Recently, Kim et al. [5] reported successful resuscitation of BPV-induced circulatory collapse in dogs by insulin. In this study, in association with external chest compression, all insulin/glucose-treated dogs were successfully resuscitated, however, none of the control dogs were resuscitated. Based on irreversible restoration of stimulated contractile responses by insulinunder recirculation conditions in our results, Kim et al.’s in vivo findings highly suggest the importance of ongoing circulation accomplished with chest compressions to restore cardiac rhythm. Ongoing circulation by chest compression results in gradual redistribution of BPV by increasing blood flow to other organs [5] and possible enhancement of hepatic extraction of BPV [16] would lower BPV concentrations in the myocardium, which contributes to dissociation of BPV from the Na+ channel to permit initiation of action potentials. However, a longer period of time was required to reverse impaired myocardial conduction [5]. Considering the redistribution of BPV by chest compression in whole animals or the clinical setting, our results in the recirculation and washout condition from an isolated rodent heart preparation have a limitation to extrapolate to whole animals or humans. However, our results may provide mechanistic insights into the delayed recovery of myocardial conduction and enhanced supply of myocardial energetics which contribute to hemodynamic recovery in whole animals.

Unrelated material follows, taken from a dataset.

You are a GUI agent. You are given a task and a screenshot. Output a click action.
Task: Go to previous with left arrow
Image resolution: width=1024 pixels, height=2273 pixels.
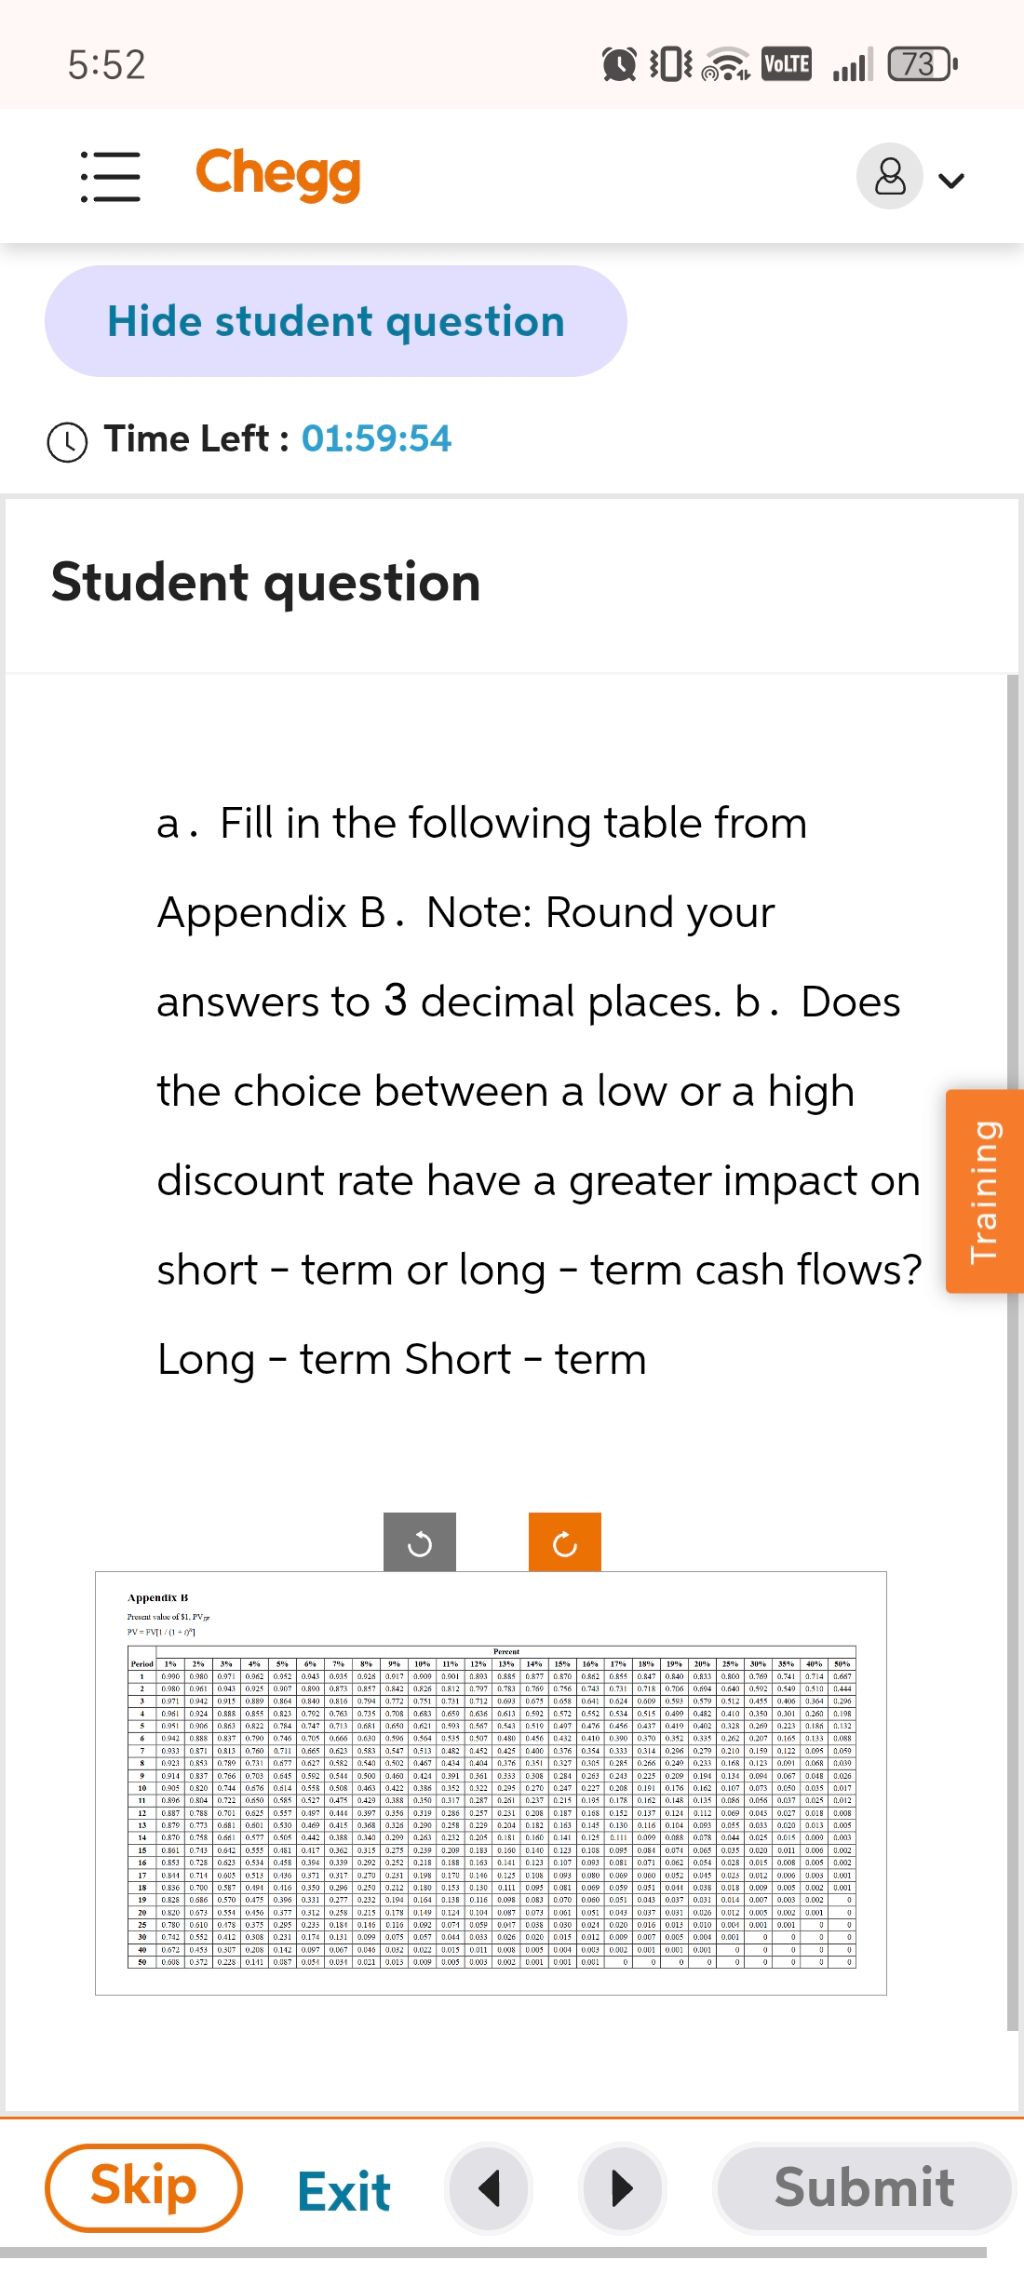point(490,2189)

Currently, as a mechanism of lipid rescue from BPV-induced cardiac toxicity, two important mechanisms such as lipid sink [17] and metabolic lipid flux effect [1] have been proposed. In the previous studies in in vitro using isolated guinea pig papillary muscles [8] and in an intact rat model of BPV-induced cardiovascular collapse [18], the contractile or hemodynamic recovery has been attributable to lipid sink effect, rather than the metabolic lipid flux effect. Additionally, the liver-targeting property [19] and accelerated clearance of BPV by lipid emulsions [20, 21] may add more benefit to decrease the BPV concentrations in cardiac tissues. Although insulin is likely to replenish the depleted ATP, it has no local anesthetic-binding effect, a major disadvantage to be rescued from BPV-induced cardiac toxicity. Based on these aspects, insulin/glucose does not appear to have more benefits than lipid emulsions for the recovery from BPV-induced cardiac arrest.